Me gusta contarlo todo, no callarme nada, pero guardar mis secretos hasta la tumba y más allá.
La diferencia entre el intelectual y el hombre de la calle es que el segundo suele ser más inteligente.
Casarse solo una vez es como no haberse casado nunca; al matrimonio empieza a cogérsele el gusto cuando vamos por el tercero o el cuarto.
Todo lo que sabemos de la realidad no es más que un conjunto de fantasías.
Lo que más importa aprender nadie lo sabe enseñar.
¡Qué llenos de prejuicios están siempre los demás!

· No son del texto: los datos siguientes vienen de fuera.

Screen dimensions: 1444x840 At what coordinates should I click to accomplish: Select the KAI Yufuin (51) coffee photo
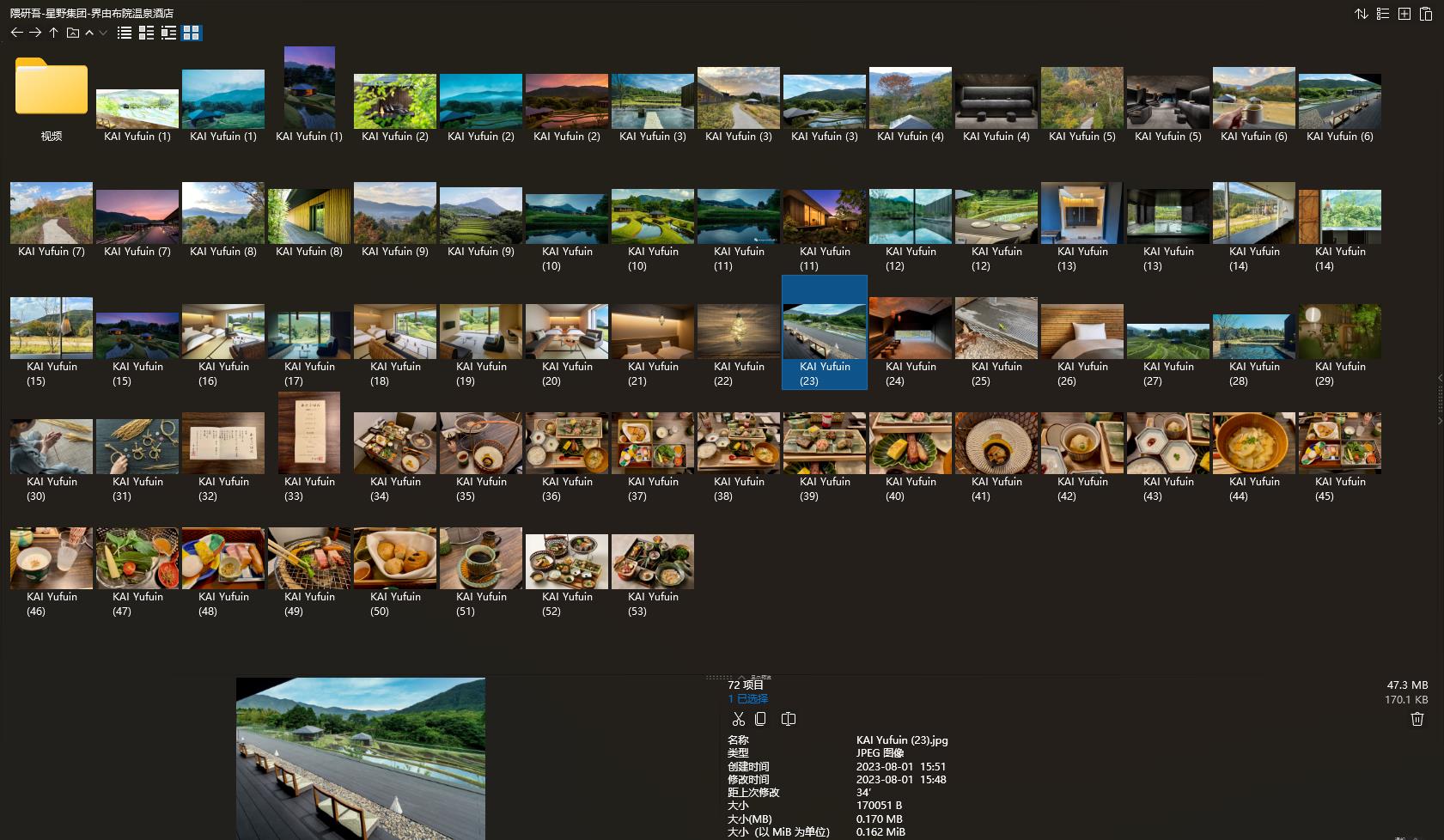(x=481, y=558)
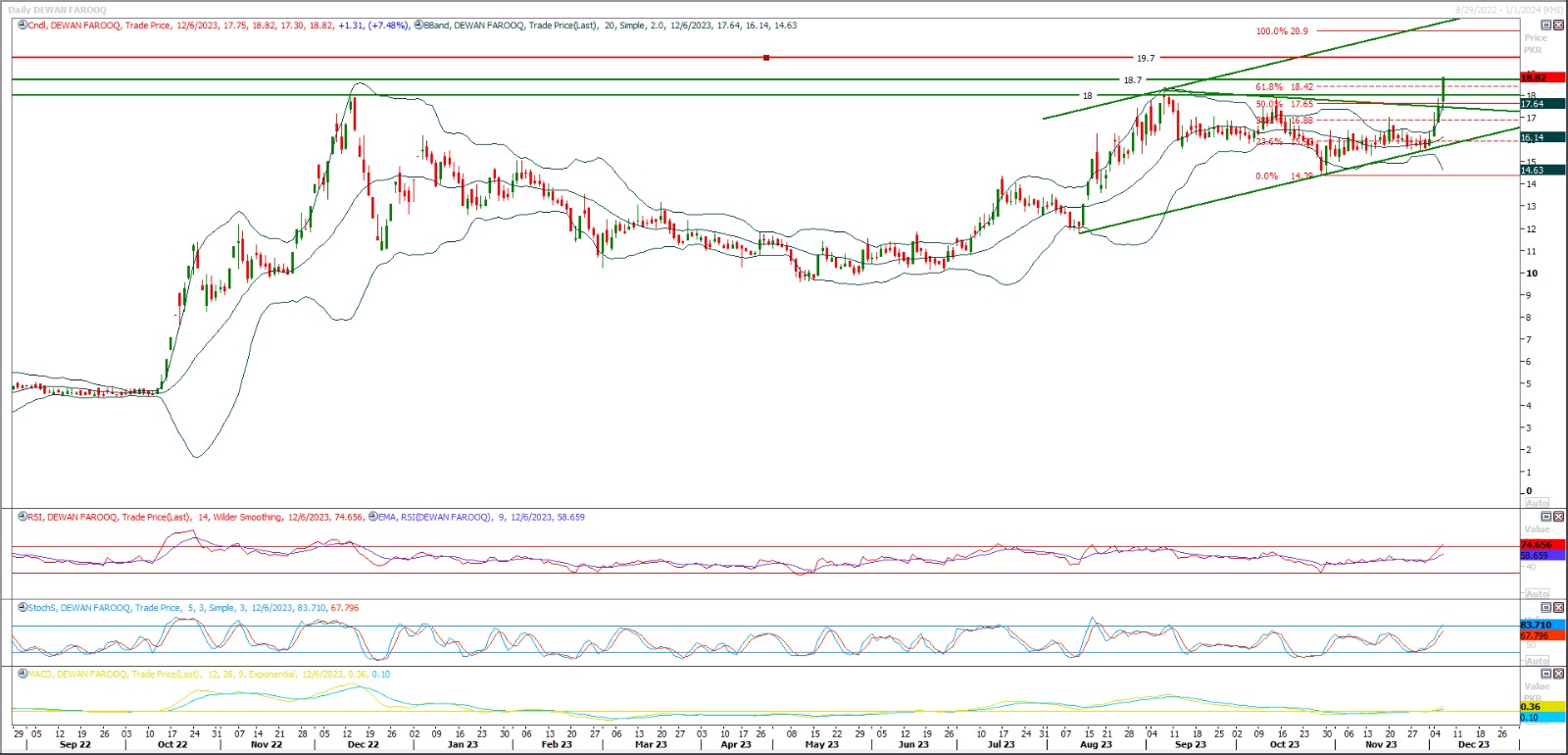Close the Stochastic indicator pane

point(1558,608)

Dime cómo son tus vecinos y te diré cómo eres.
No me hables de ti, háblame de quien detestas y entonces sabré todo lo que quiero saber de ti.

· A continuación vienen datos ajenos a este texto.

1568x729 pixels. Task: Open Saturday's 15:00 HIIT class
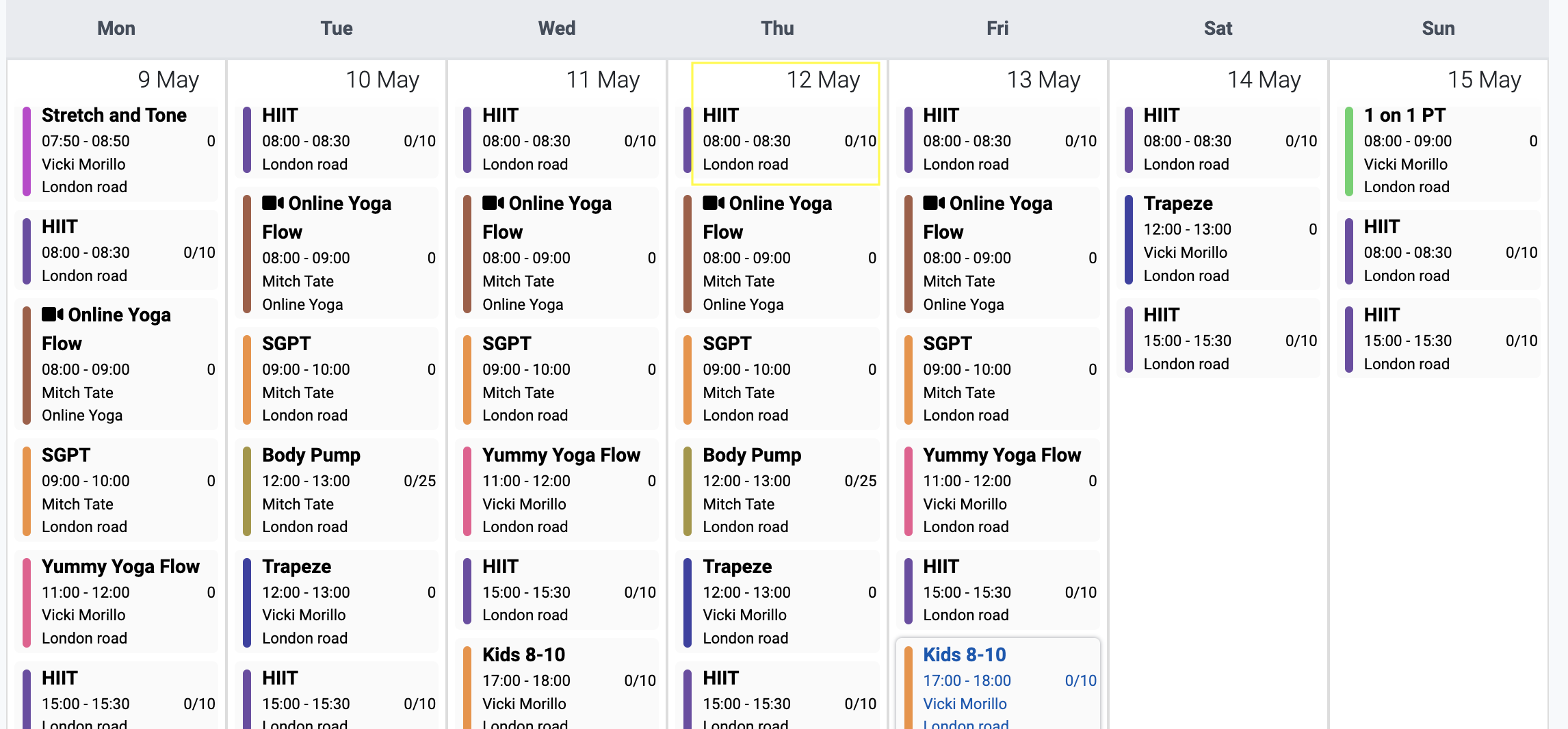pyautogui.click(x=1218, y=340)
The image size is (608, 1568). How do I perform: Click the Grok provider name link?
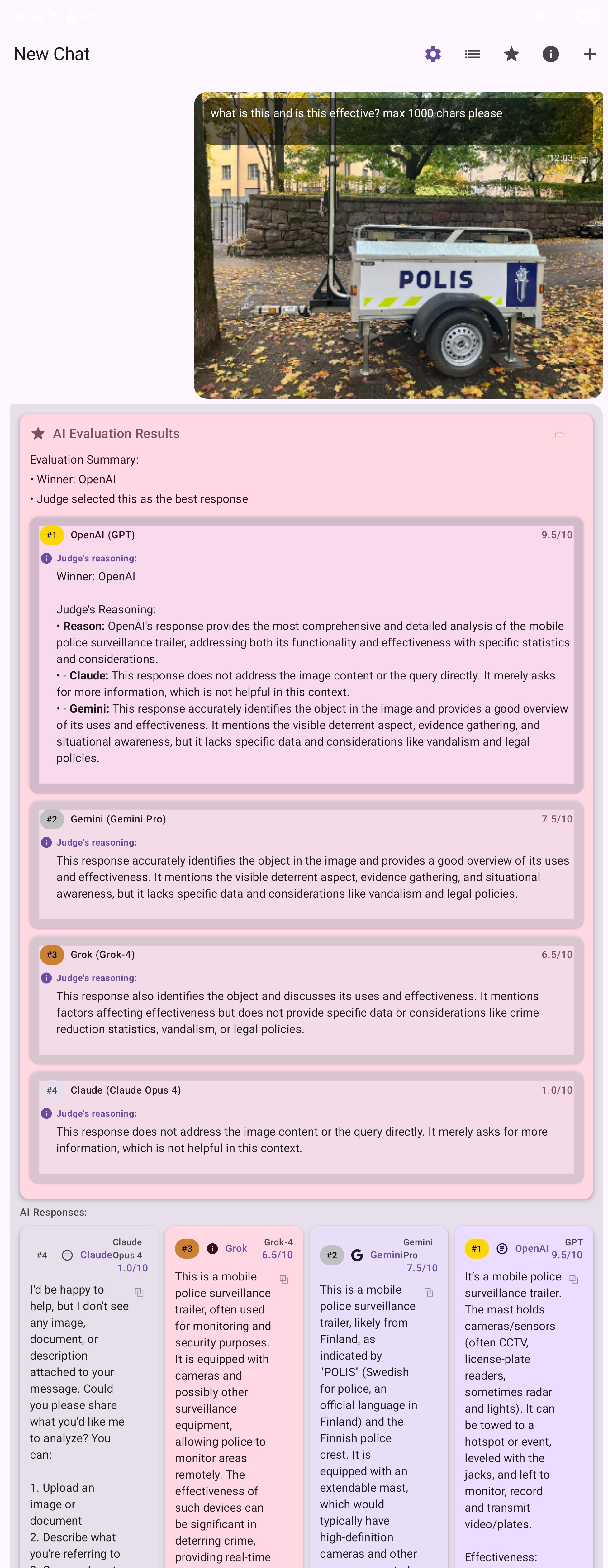(x=236, y=1248)
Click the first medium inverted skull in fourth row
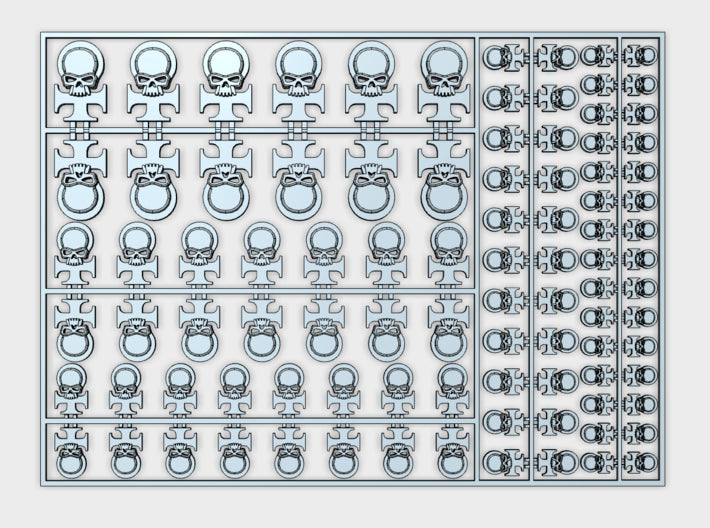Viewport: 710px width, 528px height. pyautogui.click(x=73, y=330)
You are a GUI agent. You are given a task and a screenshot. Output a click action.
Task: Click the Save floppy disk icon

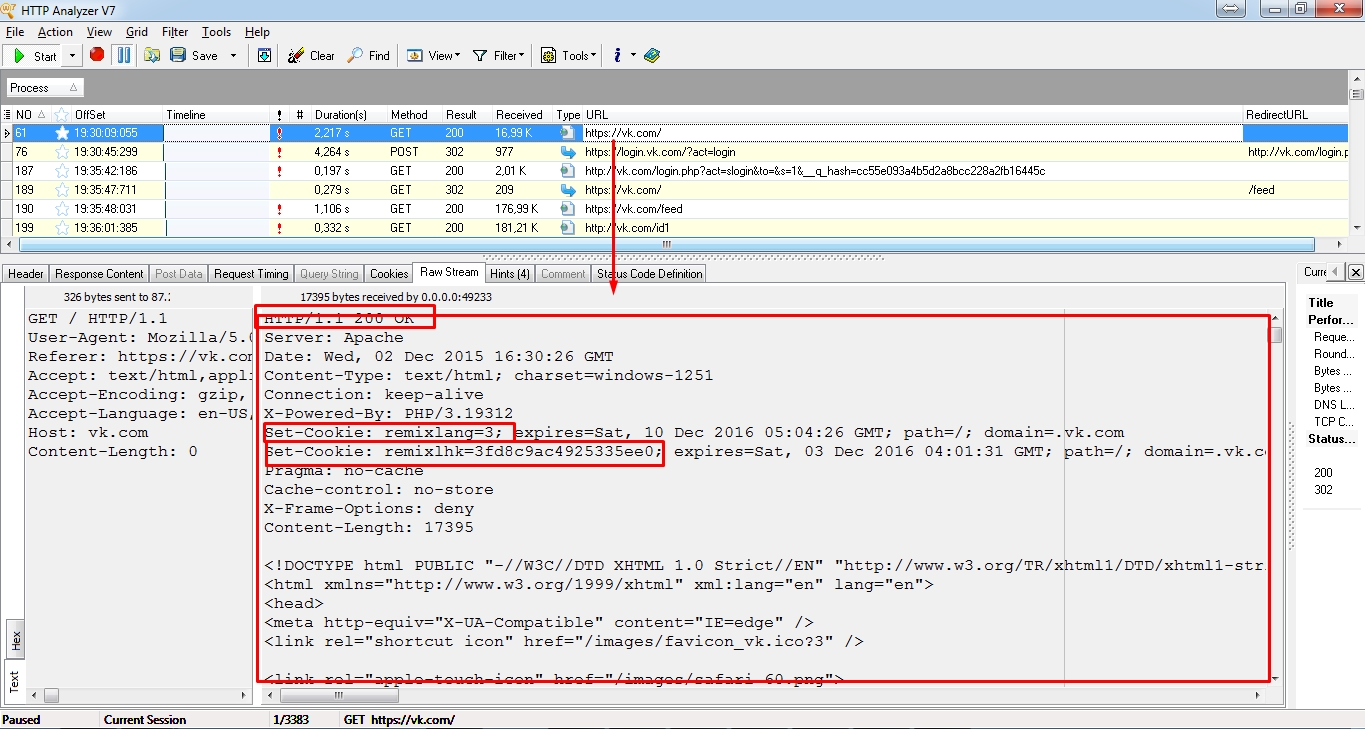click(178, 55)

Abro de par en par las puertas de mi casa y no entra nadie; las cierro y todo el mundo quiere entrar.
Tenía un pequeño amor al que no daba ninguna importancia; fue, ahora lo sé, el gran amor de mi vida.
Soy tan miedoso que me asusta mi propia sombra; en realidad es lo que más me asusta, casi lo único que me asusta.
Me cuesta estar donde estoy; casi siempre estoy en otra parte.
Hay mentiras que no son más que verdades disfrazadas para no asustar.
Temo al amor como a una enfermedad mortal.
Hay escritores tan indiscretos que nos cuentan lo que ni siquiera nosotros sabíamos de nosotros mismos.
Soy el centro del mundo, como todo el mundo.
Una mujer me dijo: “Estoy enamorada de ti”. “Somos rivales –le respondí–, estamos enamorados de la misma persona”.
iernes, 7 de noviembre
UNA VIEJA PARÁBOLA SUFÍ
Érase una vez un anciano a la entrada de la ciudad. Un forastero se acerca a él: “Nunca he estado aquí. ¿Cómo es la gente?”. El anciano contesta con otra pregunta: “¿Cómo era los habitantes de tu ciudad?”, “Egoístas y malos, por eso me marché de ella”, “Pues así es la gente de aquí”.
Algo más tarde otro forastero se acerca al anciano: “Acabo de llegar a esta ciudad. ¿Cómo es su gente?”. La respuesta es una pregunta: “¿Cómo era la gente de la ciudad de donde vienes?”, “Buena y acogedora. Allí tenía muchos amigos. Me dio pena separarme de ellos”, “Pues aquí encontrarás a esa misma clase de personas”.
Un mercader que estaba dando de beber a sus camellos, tras escuchar las dos conversaciones, se acercó al anciano, que tenía fama de sabio, y le dijo en tono de reproche: “¿Por qué has dado dos respuestas distintas a la misma pregunta?”, “Porque cada uno, vaya donde vaya, ve siempre lo que lleva en su corazón”.
Sábado, 8 de noviembre
DERRIBAR MUROS
Mañana se cumple un cuarto de siglo de la caída del muro de Berlín y se vota, contra viento y marea, en Cataluña. Hermosa coincidencia. La libertad no hace a los hombres felices; los hace, simplemente, hombres.